• EXTRACTED INFORMATION:
- Opening Delimiter -

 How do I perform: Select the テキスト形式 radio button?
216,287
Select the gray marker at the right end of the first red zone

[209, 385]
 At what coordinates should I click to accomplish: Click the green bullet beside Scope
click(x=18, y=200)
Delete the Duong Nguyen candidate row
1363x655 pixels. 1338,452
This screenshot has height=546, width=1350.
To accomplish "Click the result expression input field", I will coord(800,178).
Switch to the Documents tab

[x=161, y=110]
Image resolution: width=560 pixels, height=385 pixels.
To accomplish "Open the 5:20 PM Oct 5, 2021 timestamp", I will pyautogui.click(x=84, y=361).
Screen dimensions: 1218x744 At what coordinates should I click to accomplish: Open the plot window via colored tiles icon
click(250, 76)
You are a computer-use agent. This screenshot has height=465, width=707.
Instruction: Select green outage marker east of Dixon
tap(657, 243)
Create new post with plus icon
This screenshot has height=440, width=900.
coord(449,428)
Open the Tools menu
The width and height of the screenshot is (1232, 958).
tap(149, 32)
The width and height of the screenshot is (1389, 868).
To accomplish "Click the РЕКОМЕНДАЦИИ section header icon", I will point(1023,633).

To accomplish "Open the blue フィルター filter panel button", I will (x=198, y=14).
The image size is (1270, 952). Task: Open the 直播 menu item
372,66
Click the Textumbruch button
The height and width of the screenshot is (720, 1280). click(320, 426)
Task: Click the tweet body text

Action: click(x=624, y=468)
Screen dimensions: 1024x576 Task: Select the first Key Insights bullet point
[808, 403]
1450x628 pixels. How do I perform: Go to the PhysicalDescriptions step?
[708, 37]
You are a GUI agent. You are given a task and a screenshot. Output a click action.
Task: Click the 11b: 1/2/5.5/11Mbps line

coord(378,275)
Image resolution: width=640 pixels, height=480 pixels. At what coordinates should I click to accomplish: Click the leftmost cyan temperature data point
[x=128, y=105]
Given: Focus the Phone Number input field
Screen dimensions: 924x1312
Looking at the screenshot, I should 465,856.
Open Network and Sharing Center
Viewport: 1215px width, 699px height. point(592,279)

- Closing Delimiter -

• EXERCISE INSTRUCTIONS: Each line above that includes the word "input" is to be copied.

• OUTPUT OF THE TASK:
To accomplish "Click the result expression input field", I will coord(800,178).
Given: Focus the Phone Number input field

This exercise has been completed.